Muyyd 21 Mar 2023 10:22 UTC
6 points
2
Discussion of human generality.
It should be named Discussion of “human generality versus Artificial General Intelligence generality”. And there is exist example of human generality much closer to ‘okay, let me just go reprogram myself a bit, and then I’ll be as adapted to this thing as I am to’ which is not “i am going to read a book or 10 on this topic” but “i am going to meditate for couple of weeks to change my reward circuitry so i will be as interested in coding after as i am interested in doing all side quests in Witcher 3 now”and “i as a human have documented thing known as “Insensitivity to prior probability” so i will go and find 1000 examples of some probabilistic inference in the internet and use them to train sensitivity”. And humans can’t do that. Imagine how “general” humans would be if they could? But if there will be a machine intelligence that can perform a set of tasks so it would be unquestionable named “general”, i would expect for it to be capable of rewriting part of its code with purpose. This is a speculation of course but so is this AGI-entity, whatever it is.

How to think about superintelligence
Here you completely glossed over topic of superintelligence. It is ironic. EY made his prediction about “current influx of money might stumble upon something” and he did not made a single argument in favor. But you wrote list with 11 entries and 5 paragraphs to argue why it is unlikely. But then EY speaks about efficient market hypothesis and chess and efficiency of action… You did not engaged with the specific argument here. I am in agreement that devs have more control over weaker AIs. But SUPER in superintelligence is one of the main points. It is SUPER big point. This is a speculation of course but you and EY both seems in agreement on danger and capabilities of current AIs (and they are not even “general”). I know i did not wrote a good argument here but i do not see a point there to argue against.

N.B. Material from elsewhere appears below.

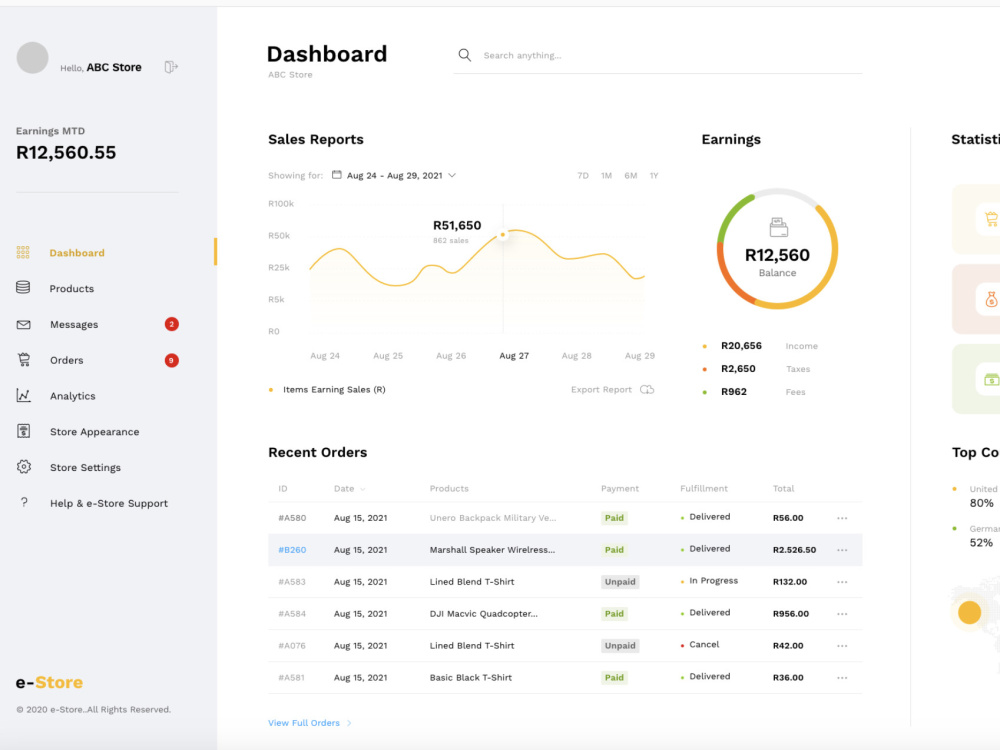Open the View Full Orders link

[x=303, y=722]
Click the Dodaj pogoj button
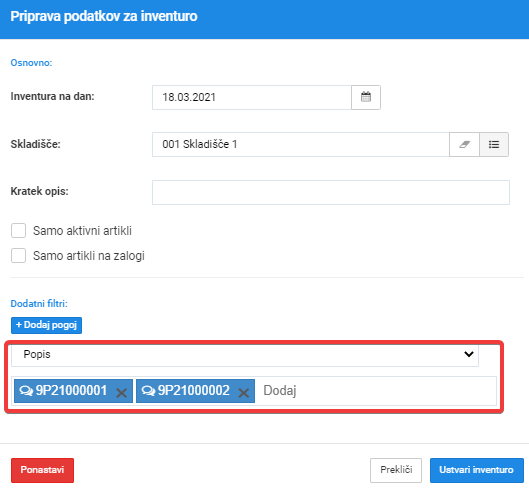The height and width of the screenshot is (495, 529). pyautogui.click(x=46, y=325)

The difficulty of alignment
If you stop the human from receiving reward for eating ice cream, then the human will eat chocolate. And so on and so on. look at what stores have to offer that sugary but not ice cream or chocolate. You have to know in advance that liking apples and berries and milk AND HONEY will result in discovering and creating ice cream. In advance—that’s the point of ice cream metaphor.
And by the point that humanity understood connection between sugar and brain and evolution it made cocaine and meth. Because it is not about sugar but reward circuitry. So you have to select for reward circuitry that (and surrounding it apparatus) won’t invent cocaine before it does. In advance. Far in advance.
And some humans like cocaine so much that we could say that their value system cleanly revolves around the one single goal. Or may be there is no equal example of cocaine for AI. But then sugar is still valid. Because we are at “worm intelligence” (?) now in terms of evolution metaphor and it is hard to tell at this point in time will this thing make an ice cream truck sometime (5 to 10 years from now) in the future. But the you wrote a lot about why there is a better examples than evolution. But you also engaged with ice cream argument so i engaged with it too.

Why aren’t other people as pessimistic as Yudkowsky?
As much as i agree with EY, even for me a thought “they should spend 10 times as much in alignment research than in capability increasing research” truly alien and counterintuitive. I mean “redistribution” not “even more money and human resourses”. And for people whose money and employees i am now so brazenly boss here this kind of thinking even more alien and counterintuitive.
I can see that most of your disagreement here comes from different value theory and how fragale human value is. And it is a crux of the matter on “99% and 100%”. That’s why you wrote ^[4].
I expect there are pretty straightforward ways of leveraging a 99% successful alignment method into a near-100% successful method by e.g., ensembling multiple training runs, having different runs cross-check each other, searching for inputs that lead to different behaviors between different models, transplanting parts of one model’s activations into another model and seeing if the recipient model becomes less aligned, etc

It would be great if you are right. But you wrote ^[4] and this is prime example of “They’re waiting for reality to hit them over the head”. If you are wrong on value theory then this 1% is what differentiate “inhuman weirdtopia” from “weird utopia” of post-ASI world in the best case.

Overall. You have different views on what is AGI, and what is a superintelligence, and your shard theory of human values. But you missed “what is G means in AGI” argument. And did not engage in “how to think about superintelligence” part (and it is superimportant). And missed “ice cream” argument. The shard theory of values i did not know, may be i will read it now—is seems major point in your line of reasoning.